I understand that molecular oxygen has an ionization potential of around 13.6 eV and molecular nitrogen sits at around 14.8 eV; these correspond to wavelengths of around 80 nm and 92 nm, respectively, via $\lambda=hc/I_p$ for $hc=1240\mathrm{\:nm\:eV}$.
My question is how do people manage to ionize with light of much longer wavelengths (example, example, example) if the photon energy for that light is so low? Or are my numbers for the ionization potential of air molecules wrong?
Your conversions are correct - if you want to ionize air molecules with a single photon, then you'll need photons with wavelength shorter than 80nm or so.

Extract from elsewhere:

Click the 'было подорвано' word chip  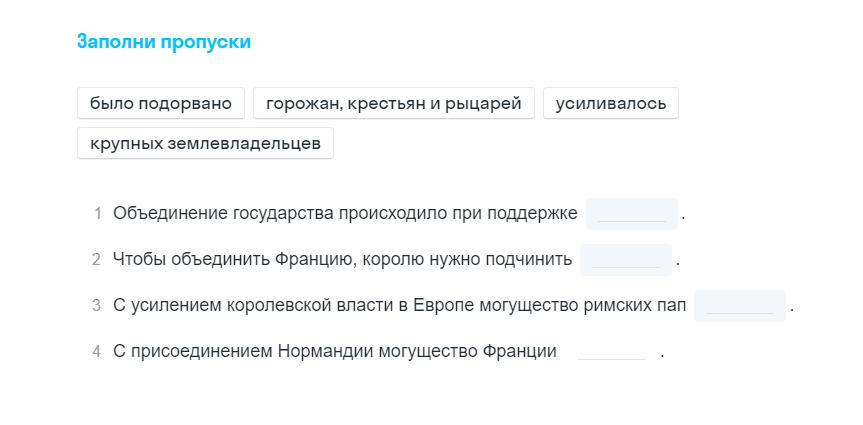coord(160,103)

However, for the videos you give as examples, that's not the physical mechanism at play. Optical breakdown in air, as in general dielectrics, is an avalanche process. In this process you start with a seed electron, which gets accelerated by the laser field to higher and higher energies until it hits a neutral molecule and, via collisional ionization, knocks out a second electron. You now have two electrons, which get accelerated and hit other molecules, knocking out even more free charge, in an exponential process, which quickly develops into an ionized plasma that can absorb radiation directly, heating up in the process. The emitted light comes from the plasma; the sound comes from its expansion in air and the subsequent collapse of the evacuated bubble it generates.
Now, to have that avalanche process, you need to get that seed electron from somewhere, and here the dynamics change depending on the pulse duration: the seed electrons normally come from a mixture of free electrons naturally present in air (though see also doi / eprint), and electrons ionized via multiphoton ionization, with the relative importance of multiphoton ionization increasing for shorter pulses that get closer to the femtosecond regime.
Now, even if you take the avalanche process out of the equation, a laser with photon energy that's smaller than the ionization potential can still, if it is intense enough, produce ionization via two-photon processes (or higher). This dates all the way back to 1965 [reference, reference] ─ you do need a laser to get the required intensities, but once lasers were invented it took only five years for experiments to show clear indications of six-photon ionization experiments.
Now, the higher the number of photons you need to ionize, the higher the required intensity, so if you want to meaningfully ionize air with laser light in the 1µm range then you're looking at a ~12-photon process, which explains the need for Q-switched pulsed lasers at the very least. In addition to that, the high photon count of the process means that it is highly nonlinear (though still a leading-order perturbative process unlike, say, HHG), i.e. the probability of an $n$-photon process scales as $\mathrm{intensity}^n$, and that explains why the optical breakdown is strongly localized to the optical focus instead of slowly ramping up as the intensity increases.
Also, depending on conditions, if the laser is intense enough then the induced third-order nonlinearity in air can cause an effect called Kerr self-focusing, which is a runaway positive feedback loop where an intense laser induces a "virtual lens" in the air through nonlinear processes, causing it to focus into a tighter beam with a higher intensity, and so on and on until you reach the threshold for optical breakdown. That then means that you don't need such crazy-intense lasers, or particularly clean focusing conditions, to reach those intensity regimes. (For more on what can happen after the breakdown, see laser filamentation.)
And also, if a twelve-photon process sounds crazy, then consider e.g. this paper, with ~150-photon processes, or this one, with processes of order 5000 and higher.